On comprend ainsi que, bien qu’il soit possible de percevoir la matérialité qui
constitue la réalité, la perception de la réalité est médiatisée/influencée par le temps
et l’espace à partir desquels on reconstruit ce que l’on éprouve comme réel. Dans
Almost Nothing: So Continues the Night, c’est grâce au langage de la lumière que l’on
apprend et appréhende la réalité à partir des images obtenues du jeu entre ombres
et lumières.
La lumière y devient un élément clé pour connaître et construire la réalité à partir
de chaque plan composé dans le jeu constant avec l’éclairage. Dans cette façon
d’aborder la construction de la réalité et, par conséquent, de la production de sa
connaissance, émerge l’idée que la pensée est cadrée par les limites du langage. La
constitution de la réalité vient de la capacité de communiquer et, par là même, de
ses limites.
Cependant, il est clair que certaines parties de la réalité ne peuvent être appréhendées,
étant donné que notre capacité à savoir est conditionnée par nos sens. Ce qui nous
dépasse fait partie d’une réalité plus grande à laquelle nous n’arrivons pas souvent à
donner sens ; cela le film le décrit dans le contraste de la matière et du vide.
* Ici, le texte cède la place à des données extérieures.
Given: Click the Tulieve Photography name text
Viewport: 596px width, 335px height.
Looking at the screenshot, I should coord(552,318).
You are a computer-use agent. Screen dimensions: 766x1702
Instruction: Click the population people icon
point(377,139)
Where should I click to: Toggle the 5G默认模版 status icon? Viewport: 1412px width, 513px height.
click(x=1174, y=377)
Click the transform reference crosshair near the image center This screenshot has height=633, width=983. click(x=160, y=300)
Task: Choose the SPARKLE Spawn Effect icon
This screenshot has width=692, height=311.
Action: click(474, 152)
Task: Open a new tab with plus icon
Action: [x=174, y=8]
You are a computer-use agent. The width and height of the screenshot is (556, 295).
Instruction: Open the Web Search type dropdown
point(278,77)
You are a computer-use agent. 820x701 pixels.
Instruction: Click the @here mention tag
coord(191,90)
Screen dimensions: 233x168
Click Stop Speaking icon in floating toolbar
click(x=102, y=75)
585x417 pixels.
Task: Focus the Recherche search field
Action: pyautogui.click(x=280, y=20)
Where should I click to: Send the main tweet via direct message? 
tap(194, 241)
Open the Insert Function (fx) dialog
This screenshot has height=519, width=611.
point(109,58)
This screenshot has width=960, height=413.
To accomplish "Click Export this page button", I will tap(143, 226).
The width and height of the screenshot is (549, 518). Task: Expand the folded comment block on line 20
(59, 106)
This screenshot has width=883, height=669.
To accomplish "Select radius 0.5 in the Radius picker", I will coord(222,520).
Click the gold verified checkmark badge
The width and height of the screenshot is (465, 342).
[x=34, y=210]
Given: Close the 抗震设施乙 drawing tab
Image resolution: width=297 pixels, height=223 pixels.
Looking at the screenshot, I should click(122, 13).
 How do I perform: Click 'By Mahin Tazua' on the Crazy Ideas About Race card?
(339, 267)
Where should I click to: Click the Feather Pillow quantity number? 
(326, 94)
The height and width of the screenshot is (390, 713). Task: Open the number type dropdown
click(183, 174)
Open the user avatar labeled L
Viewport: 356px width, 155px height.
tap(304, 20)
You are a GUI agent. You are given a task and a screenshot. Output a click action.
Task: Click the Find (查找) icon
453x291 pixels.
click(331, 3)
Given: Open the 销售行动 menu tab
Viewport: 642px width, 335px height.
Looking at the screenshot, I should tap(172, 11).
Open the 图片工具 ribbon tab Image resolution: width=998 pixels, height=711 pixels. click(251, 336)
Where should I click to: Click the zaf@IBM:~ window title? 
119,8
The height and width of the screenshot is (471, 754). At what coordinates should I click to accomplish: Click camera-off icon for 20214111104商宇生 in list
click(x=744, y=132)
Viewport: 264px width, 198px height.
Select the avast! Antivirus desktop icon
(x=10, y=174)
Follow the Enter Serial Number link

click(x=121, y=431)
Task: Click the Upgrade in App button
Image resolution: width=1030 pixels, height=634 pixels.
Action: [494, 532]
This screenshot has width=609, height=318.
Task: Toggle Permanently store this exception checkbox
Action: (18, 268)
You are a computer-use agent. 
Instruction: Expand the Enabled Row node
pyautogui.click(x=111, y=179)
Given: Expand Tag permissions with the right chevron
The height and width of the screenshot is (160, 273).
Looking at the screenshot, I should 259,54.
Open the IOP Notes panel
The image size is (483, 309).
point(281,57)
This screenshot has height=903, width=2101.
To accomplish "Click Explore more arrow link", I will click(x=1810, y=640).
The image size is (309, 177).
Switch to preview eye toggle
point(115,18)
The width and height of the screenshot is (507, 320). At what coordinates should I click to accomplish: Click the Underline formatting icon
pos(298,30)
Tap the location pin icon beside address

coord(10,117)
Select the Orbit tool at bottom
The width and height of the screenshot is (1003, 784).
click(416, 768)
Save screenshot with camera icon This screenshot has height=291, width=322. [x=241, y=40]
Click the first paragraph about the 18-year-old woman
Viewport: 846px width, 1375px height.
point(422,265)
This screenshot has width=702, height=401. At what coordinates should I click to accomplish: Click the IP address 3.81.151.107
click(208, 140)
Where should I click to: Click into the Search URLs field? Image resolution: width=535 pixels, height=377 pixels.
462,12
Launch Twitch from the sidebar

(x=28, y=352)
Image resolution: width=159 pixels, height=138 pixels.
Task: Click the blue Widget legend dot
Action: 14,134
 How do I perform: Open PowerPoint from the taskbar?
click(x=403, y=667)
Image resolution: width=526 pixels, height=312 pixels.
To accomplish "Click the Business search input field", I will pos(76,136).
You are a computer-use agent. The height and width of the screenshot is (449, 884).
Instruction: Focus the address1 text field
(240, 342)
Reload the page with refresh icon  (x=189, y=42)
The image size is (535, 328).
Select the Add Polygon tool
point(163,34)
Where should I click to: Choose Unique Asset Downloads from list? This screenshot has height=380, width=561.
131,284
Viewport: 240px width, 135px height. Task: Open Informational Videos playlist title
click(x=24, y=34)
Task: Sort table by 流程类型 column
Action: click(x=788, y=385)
Dès lors, les images du film font allusion à la condition dichotomique de la réalité entre
matière et vide, entre création et destruction. On comprend que pour créer ou pour
désirer créer, il faut partir de l’action de destruction précédente. L’expérimentation
visualise et s’exprime dans l’image de la détérioration de la matérialité, qui symbolise
le double acte de destruction et de création, expérimentant de nouvelles images qui
rendent compte, en particulier, de nouveaux aspects de la réalité liés aux processus
de destruction et de création du réel.
Cependant, comme l’expriment les narrateurs, le film résiste à la complète
destruction, ce qui suggère l’idée de résistance face à l’action transformatrice. Il
s’agit, dès lors, de rendre compte de la résistance des images, de la résistance du film
en tant que support d’enregistrement, de la résistance du cinéma en tant que moyen
d’expression, de création, de mémoire et de pensée.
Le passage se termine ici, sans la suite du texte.